[EXTRACTED ENTRIES — start]

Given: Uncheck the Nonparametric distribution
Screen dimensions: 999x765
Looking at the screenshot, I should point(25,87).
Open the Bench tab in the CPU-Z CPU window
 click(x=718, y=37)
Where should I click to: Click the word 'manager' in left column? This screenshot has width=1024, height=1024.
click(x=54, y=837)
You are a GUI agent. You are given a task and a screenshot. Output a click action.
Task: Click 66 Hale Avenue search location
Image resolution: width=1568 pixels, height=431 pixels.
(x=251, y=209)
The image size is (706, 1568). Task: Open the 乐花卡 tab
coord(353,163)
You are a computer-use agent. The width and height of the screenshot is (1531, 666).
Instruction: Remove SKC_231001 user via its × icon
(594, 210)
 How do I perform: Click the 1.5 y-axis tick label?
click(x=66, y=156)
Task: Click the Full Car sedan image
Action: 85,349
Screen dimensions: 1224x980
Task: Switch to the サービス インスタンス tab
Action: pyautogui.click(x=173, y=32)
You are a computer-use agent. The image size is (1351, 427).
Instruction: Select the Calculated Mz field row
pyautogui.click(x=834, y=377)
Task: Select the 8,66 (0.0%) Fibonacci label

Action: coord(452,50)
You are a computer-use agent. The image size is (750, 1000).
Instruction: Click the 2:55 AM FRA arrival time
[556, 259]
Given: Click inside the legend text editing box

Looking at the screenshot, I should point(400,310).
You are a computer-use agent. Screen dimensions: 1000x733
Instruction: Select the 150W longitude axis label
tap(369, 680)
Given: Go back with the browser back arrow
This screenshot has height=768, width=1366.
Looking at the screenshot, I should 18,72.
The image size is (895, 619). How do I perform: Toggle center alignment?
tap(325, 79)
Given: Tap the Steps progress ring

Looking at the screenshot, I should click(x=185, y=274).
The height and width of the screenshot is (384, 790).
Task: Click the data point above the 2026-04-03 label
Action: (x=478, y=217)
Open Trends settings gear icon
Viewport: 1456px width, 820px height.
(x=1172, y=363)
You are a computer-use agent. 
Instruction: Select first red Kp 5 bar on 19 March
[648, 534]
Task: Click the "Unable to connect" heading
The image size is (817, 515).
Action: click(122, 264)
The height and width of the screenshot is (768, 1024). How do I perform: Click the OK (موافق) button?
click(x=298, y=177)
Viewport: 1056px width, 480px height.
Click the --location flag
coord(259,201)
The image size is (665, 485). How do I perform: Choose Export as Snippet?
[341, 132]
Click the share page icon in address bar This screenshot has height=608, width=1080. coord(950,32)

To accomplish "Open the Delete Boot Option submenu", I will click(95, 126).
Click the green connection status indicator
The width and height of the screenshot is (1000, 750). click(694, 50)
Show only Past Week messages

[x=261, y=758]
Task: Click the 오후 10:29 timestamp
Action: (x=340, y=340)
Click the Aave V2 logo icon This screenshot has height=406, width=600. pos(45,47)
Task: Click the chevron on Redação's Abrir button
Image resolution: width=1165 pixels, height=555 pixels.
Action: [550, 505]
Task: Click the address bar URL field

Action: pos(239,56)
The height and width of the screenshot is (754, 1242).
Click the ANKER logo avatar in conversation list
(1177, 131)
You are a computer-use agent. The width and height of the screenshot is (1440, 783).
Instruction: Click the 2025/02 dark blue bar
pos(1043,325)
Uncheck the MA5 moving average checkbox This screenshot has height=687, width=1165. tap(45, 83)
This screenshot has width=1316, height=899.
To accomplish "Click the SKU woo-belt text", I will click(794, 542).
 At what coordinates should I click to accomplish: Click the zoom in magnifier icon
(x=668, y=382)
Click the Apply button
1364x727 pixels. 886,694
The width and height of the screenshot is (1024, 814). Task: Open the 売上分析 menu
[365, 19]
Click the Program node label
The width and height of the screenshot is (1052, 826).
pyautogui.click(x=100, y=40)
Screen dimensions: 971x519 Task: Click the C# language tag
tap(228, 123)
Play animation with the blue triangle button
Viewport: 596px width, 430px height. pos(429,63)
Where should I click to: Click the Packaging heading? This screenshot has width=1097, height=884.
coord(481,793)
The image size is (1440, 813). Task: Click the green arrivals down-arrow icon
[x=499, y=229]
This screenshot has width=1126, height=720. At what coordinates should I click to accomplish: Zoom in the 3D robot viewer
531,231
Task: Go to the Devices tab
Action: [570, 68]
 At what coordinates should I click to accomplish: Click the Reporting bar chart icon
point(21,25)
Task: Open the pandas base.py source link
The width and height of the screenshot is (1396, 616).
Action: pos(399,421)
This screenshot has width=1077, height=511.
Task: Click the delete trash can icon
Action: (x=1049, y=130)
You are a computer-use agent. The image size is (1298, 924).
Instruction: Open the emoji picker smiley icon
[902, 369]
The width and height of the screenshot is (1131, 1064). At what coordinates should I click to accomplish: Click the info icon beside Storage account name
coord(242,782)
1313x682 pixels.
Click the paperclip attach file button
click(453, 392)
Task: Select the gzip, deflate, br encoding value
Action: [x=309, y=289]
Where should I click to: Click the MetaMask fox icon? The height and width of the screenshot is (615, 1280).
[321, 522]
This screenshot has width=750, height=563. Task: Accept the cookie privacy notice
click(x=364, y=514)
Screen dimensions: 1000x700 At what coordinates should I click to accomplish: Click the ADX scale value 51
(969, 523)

[EXTRACTED ENTRIES — finish]

# EXERCISE GOAL
Set down all the data exactly as given.

# OUTPUT FOR THIS EXERCISE
Given: Uncheck the Nonparametric distribution
Screen dimensions: 999x765
Looking at the screenshot, I should point(25,87).
Open the Bench tab in the CPU-Z CPU window
 click(x=718, y=37)
Where should I click to: Click the word 'manager' in left column? This screenshot has width=1024, height=1024.
click(x=54, y=837)
You are a GUI agent. You are given a task and a screenshot. Output a click action.
Task: Click 66 Hale Avenue search location
Image resolution: width=1568 pixels, height=431 pixels.
(x=251, y=209)
The image size is (706, 1568). Task: Open the 乐花卡 tab
coord(353,163)
You are a computer-use agent. The width and height of the screenshot is (1531, 666).
Instruction: Remove SKC_231001 user via its × icon
(594, 210)
 How do I perform: Click the 1.5 y-axis tick label?
click(x=66, y=156)
Task: Click the Full Car sedan image
Action: 85,349
Screen dimensions: 1224x980
Task: Switch to the サービス インスタンス tab
Action: pyautogui.click(x=173, y=32)
You are a computer-use agent. The image size is (1351, 427).
Instruction: Select the Calculated Mz field row
pyautogui.click(x=834, y=377)
Task: Select the 8,66 (0.0%) Fibonacci label

Action: coord(452,50)
You are a computer-use agent. The image size is (750, 1000).
Instruction: Click the 2:55 AM FRA arrival time
[556, 259]
Given: Click inside the legend text editing box

Looking at the screenshot, I should point(400,310).
You are a computer-use agent. Screen dimensions: 1000x733
Instruction: Select the 150W longitude axis label
tap(369, 680)
Given: Go back with the browser back arrow
This screenshot has height=768, width=1366.
Looking at the screenshot, I should 18,72.
The image size is (895, 619). How do I perform: Toggle center alignment?
tap(325, 79)
Given: Tap the Steps progress ring

Looking at the screenshot, I should click(x=185, y=274).
The height and width of the screenshot is (384, 790).
Task: Click the data point above the 2026-04-03 label
Action: (x=478, y=217)
Open Trends settings gear icon
Viewport: 1456px width, 820px height.
(x=1172, y=363)
You are a computer-use agent. 
Instruction: Select first red Kp 5 bar on 19 March
[648, 534]
Task: Click the "Unable to connect" heading
The image size is (817, 515).
Action: click(122, 264)
The height and width of the screenshot is (768, 1024). How do I perform: Click the OK (موافق) button?
click(x=298, y=177)
Viewport: 1056px width, 480px height.
Click the --location flag
coord(259,201)
The image size is (665, 485). How do I perform: Choose Export as Snippet?
[341, 132]
Click the share page icon in address bar This screenshot has height=608, width=1080. coord(950,32)

To accomplish "Open the Delete Boot Option submenu", I will click(95, 126).
Click the green connection status indicator
The width and height of the screenshot is (1000, 750). click(694, 50)
Show only Past Week messages

[x=261, y=758]
Task: Click the 오후 10:29 timestamp
Action: (x=340, y=340)
Click the Aave V2 logo icon This screenshot has height=406, width=600. pos(45,47)
Task: Click the chevron on Redação's Abrir button
Image resolution: width=1165 pixels, height=555 pixels.
Action: [550, 505]
Task: Click the address bar URL field

Action: pos(239,56)
The height and width of the screenshot is (754, 1242).
Click the ANKER logo avatar in conversation list
(1177, 131)
You are a computer-use agent. The width and height of the screenshot is (1440, 783).
Instruction: Click the 2025/02 dark blue bar
pos(1043,325)
Uncheck the MA5 moving average checkbox This screenshot has height=687, width=1165. tap(45, 83)
This screenshot has width=1316, height=899.
To accomplish "Click the SKU woo-belt text", I will click(794, 542).
 At what coordinates should I click to accomplish: Click the zoom in magnifier icon
(x=668, y=382)
Click the Apply button
1364x727 pixels. 886,694
The width and height of the screenshot is (1024, 814). Task: Open the 売上分析 menu
[365, 19]
Click the Program node label
The width and height of the screenshot is (1052, 826).
pyautogui.click(x=100, y=40)
Screen dimensions: 971x519 Task: Click the C# language tag
tap(228, 123)
Play animation with the blue triangle button
Viewport: 596px width, 430px height. pos(429,63)
Where should I click to: Click the Packaging heading? This screenshot has width=1097, height=884.
coord(481,793)
The image size is (1440, 813). Task: Click the green arrivals down-arrow icon
[x=499, y=229]
This screenshot has width=1126, height=720. At what coordinates should I click to accomplish: Zoom in the 3D robot viewer
531,231
Task: Go to the Devices tab
Action: [570, 68]
 At what coordinates should I click to accomplish: Click the Reporting bar chart icon
point(21,25)
Task: Open the pandas base.py source link
The width and height of the screenshot is (1396, 616).
Action: pos(399,421)
This screenshot has width=1077, height=511.
Task: Click the delete trash can icon
Action: (x=1049, y=130)
You are a computer-use agent. The image size is (1298, 924).
Instruction: Open the emoji picker smiley icon
[902, 369]
The width and height of the screenshot is (1131, 1064). At what coordinates should I click to accomplish: Click the info icon beside Storage account name
coord(242,782)
1313x682 pixels.
Click the paperclip attach file button
click(453, 392)
Task: Select the gzip, deflate, br encoding value
Action: [x=309, y=289]
Where should I click to: Click the MetaMask fox icon? The height and width of the screenshot is (615, 1280).
[321, 522]
This screenshot has width=750, height=563. Task: Accept the cookie privacy notice
click(x=364, y=514)
Screen dimensions: 1000x700 At what coordinates should I click to accomplish: Click the ADX scale value 51
(969, 523)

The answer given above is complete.